An issue that is deeply personal to me is the issue of police shootings of unarmed black men. Behind every tragic loss of young life, I hear a mother’s screams. I can not imagine the pain. This is why, while on council, I advocated tirelessly on behalf of victims and their families. I know that police violence is a small sliver of institutional racism. I know first hand the injustices and systemic racism that exists. There isn’t a switch we can flip to end it. But we can continue to advance and protect programs like affirmative action, minority owned business incentives, and implicit bias trainings, while maintaining a robust social safety net and public education system to truly bring opportunity to all.


What state policies would you pursue to address the issue of income & wealth inequality?

One of the key issues I have worked on my entire life as an activist is affordability - it is the lense through which I view many issues, including income and wealth inequality. People deserve to be able to afford to live their lives and support their families. To me, affordability does not end with investment in housing and affordable housing bonds. It means making sure people aren’t bankrupted by healthcare costs or overburdened by student loan debt; it means being a steward of their tax dollars to make sure we are investing in public education and not unnecessary border patrol expansions; and it means making sure that employers treat their employees fairly, equitably, and that people can earn a living wage. The Texas Legislature has a strong influence on every one of these issues, and each of these issues affects the everyday worker. Though the environment at the Capitol is hostile to many of our values, I will go to bat for Texas workers and laborers every day.

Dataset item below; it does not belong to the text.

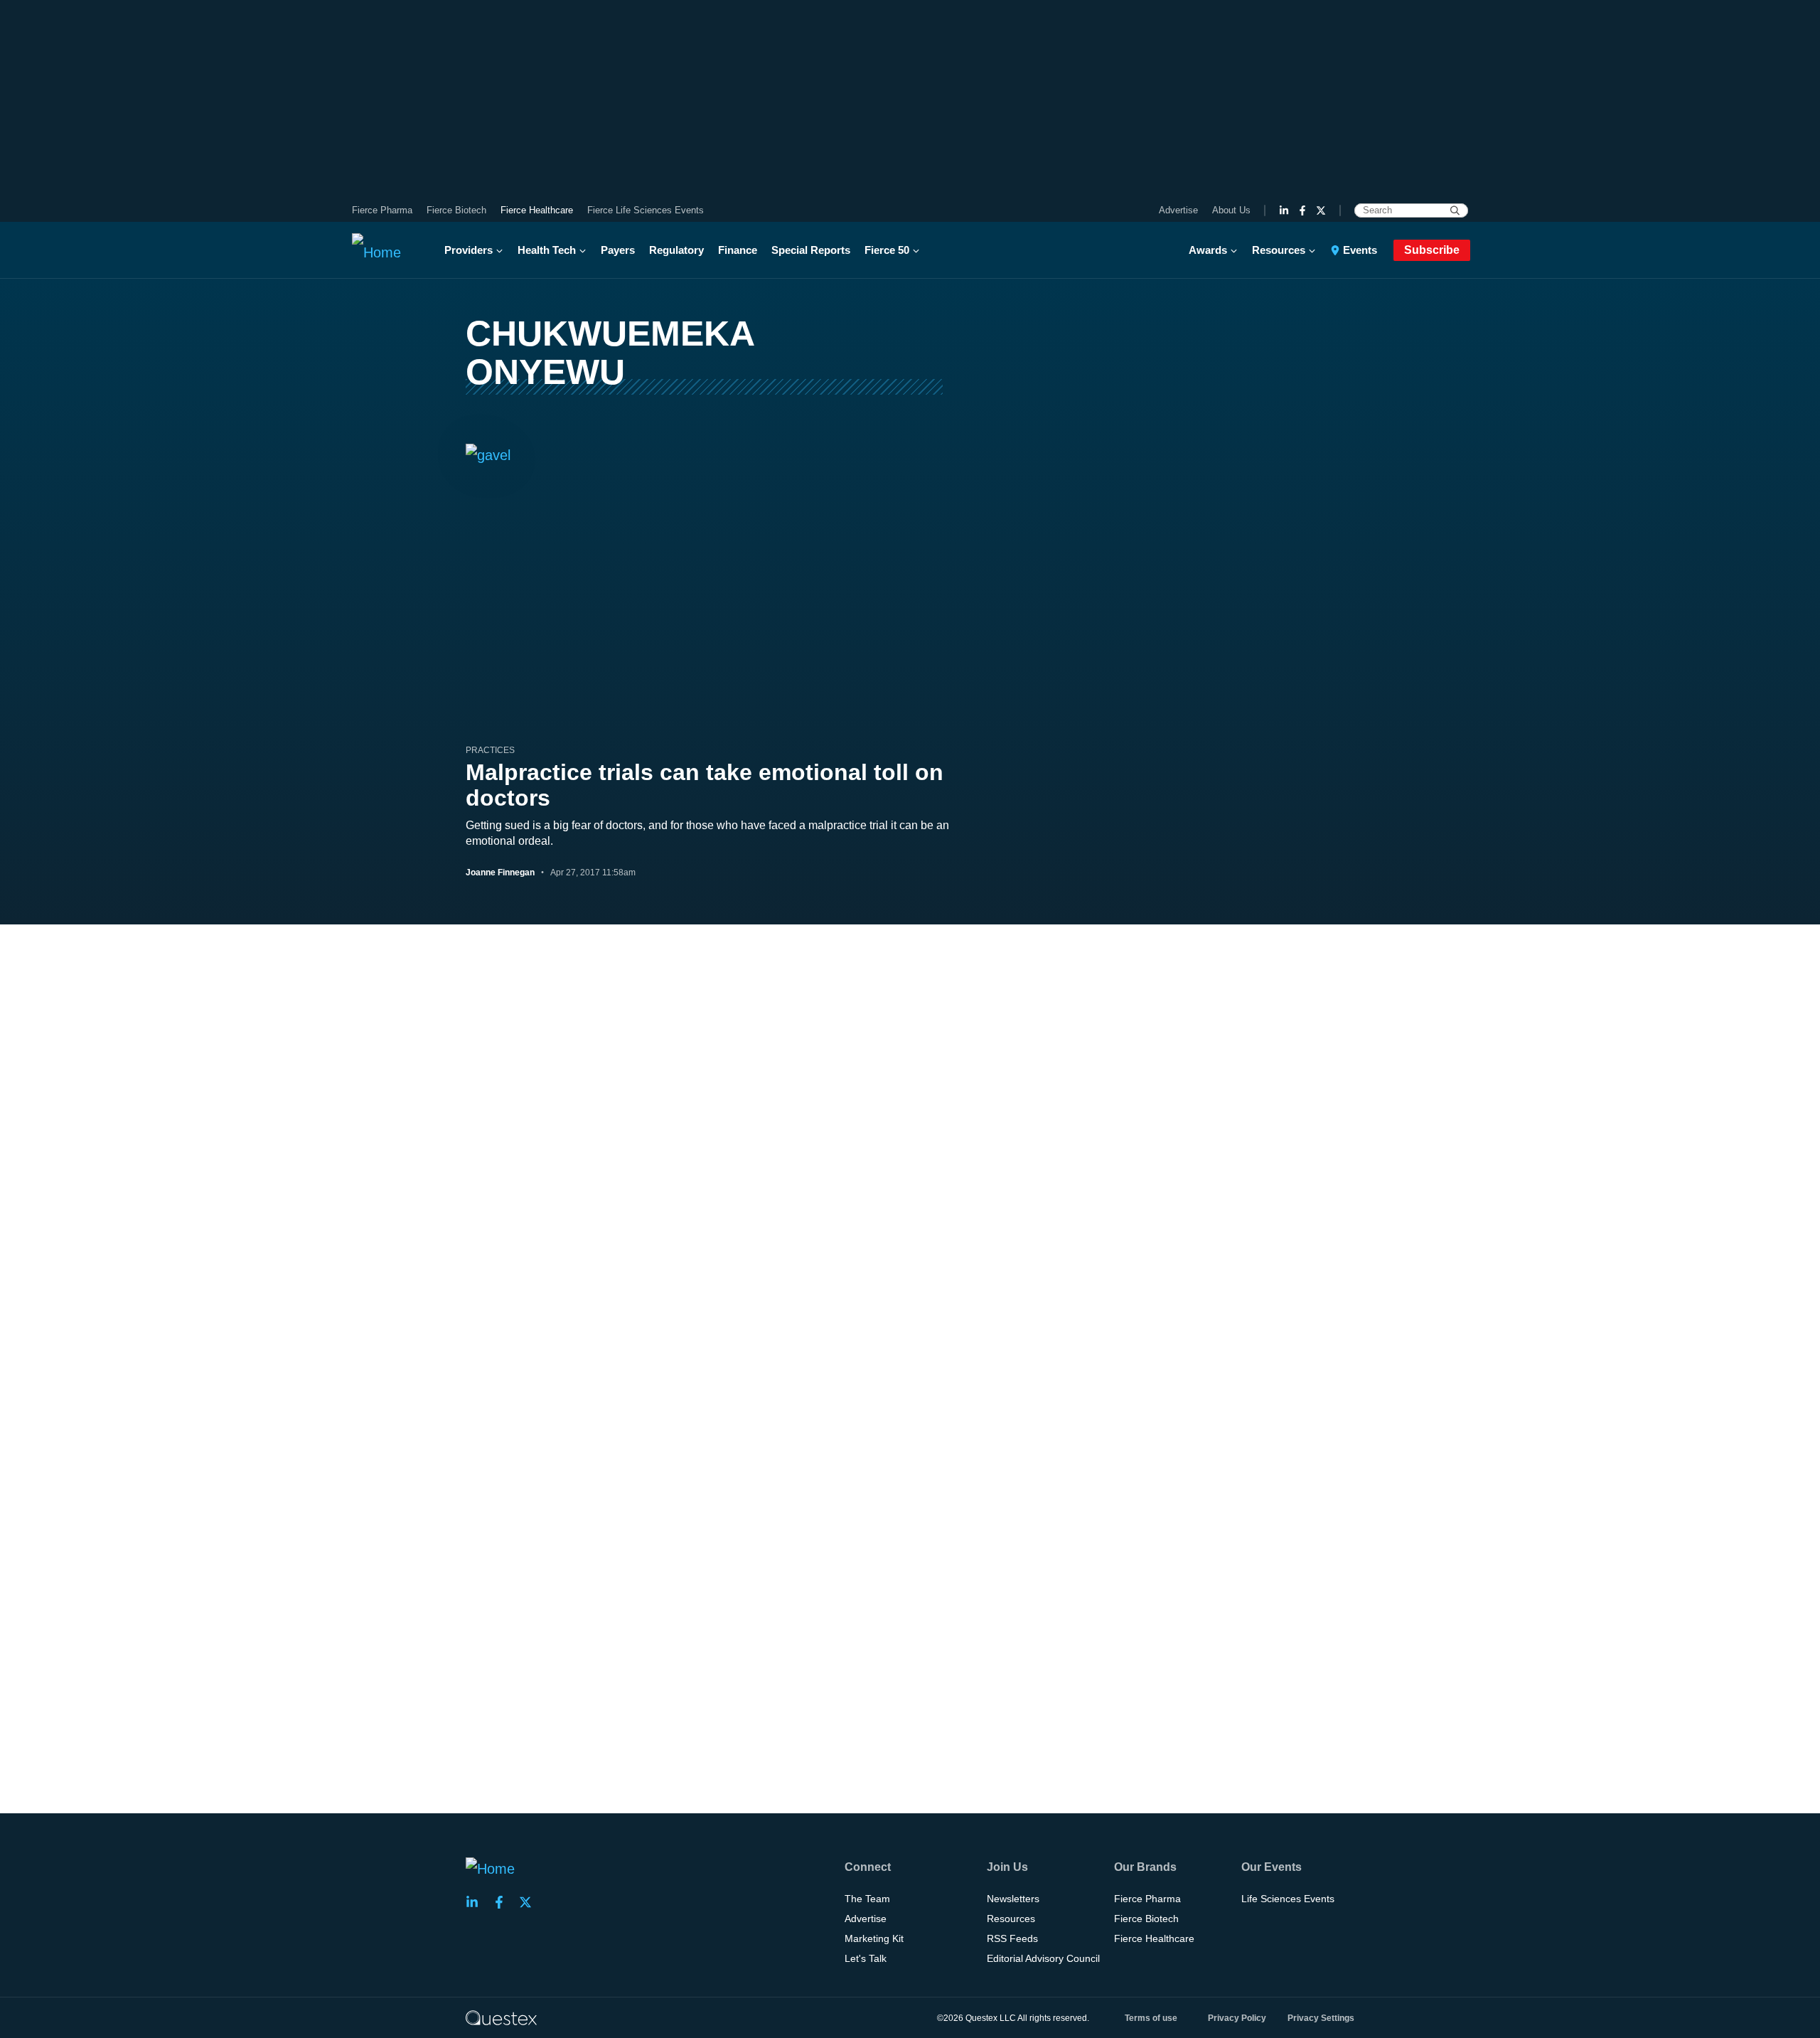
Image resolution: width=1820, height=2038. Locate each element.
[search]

What are some policies you would implement to make our election system more democratic?

Our democratic institutions have taken some unfortunate steps back in Texas. Every time a court finds an issue with the GOP’s discriminatory Voter ID laws, the Tea Party just passes a new one. Voter registration in Texas has arcane deadlines, and early voting and voting by mail are quite restricted compared to some other states. Texas Urban Counties, which have some of the longest ballots in the nation due to all of the judges we elect, just suffered a loss that will make voting take even longer, with the removal of Straight Ticket Voting. We absolutely need to implement Online Voter Registration. As Tax Assessor-Collector Bruce Elfant says, it’s not a matter of if Texas implements Online Voter Registration, but whether we will be the last state to do so. The governor has continued to veto these efforts, but it is just a common-sense way to expand ballot box access with modern technology. Expanding access to mail-in ballots to the entire voting population is another way to make participating in our Democracy easier, and many governments already use it as the primary form of voting.


What actions have you taken to improve your community?

I stand by my Austin City Council record as one that improved the lives of others in Austin. Outside of tenure on Council, I have also served as a PTA President, on the board of Planned Parenthood, with the Urban League, with Downtown Austin Alliance, and on several bond committees.


What is your campaign strategy for winning in November 2018?

House District 46 is a very blue seat. The next State Representative will be decided in the Democratic Primary. However, that does not mean the campaign can end there. HD 46 has not had a strong campaign investment in a very long time. If I win the Primary, I look forward to working with the Travis County Democratic Party Coordinated Campaign to insure that East Austin, Manor, and Pflugerville get their fair share of voter registration and GOTV efforts to bring their numbers in line with the rest of Travis County. Additionally, with our statewide races on the ballot in 2018, every extra Democratic vote found in HD46 is another vote to send Ted Cruz home!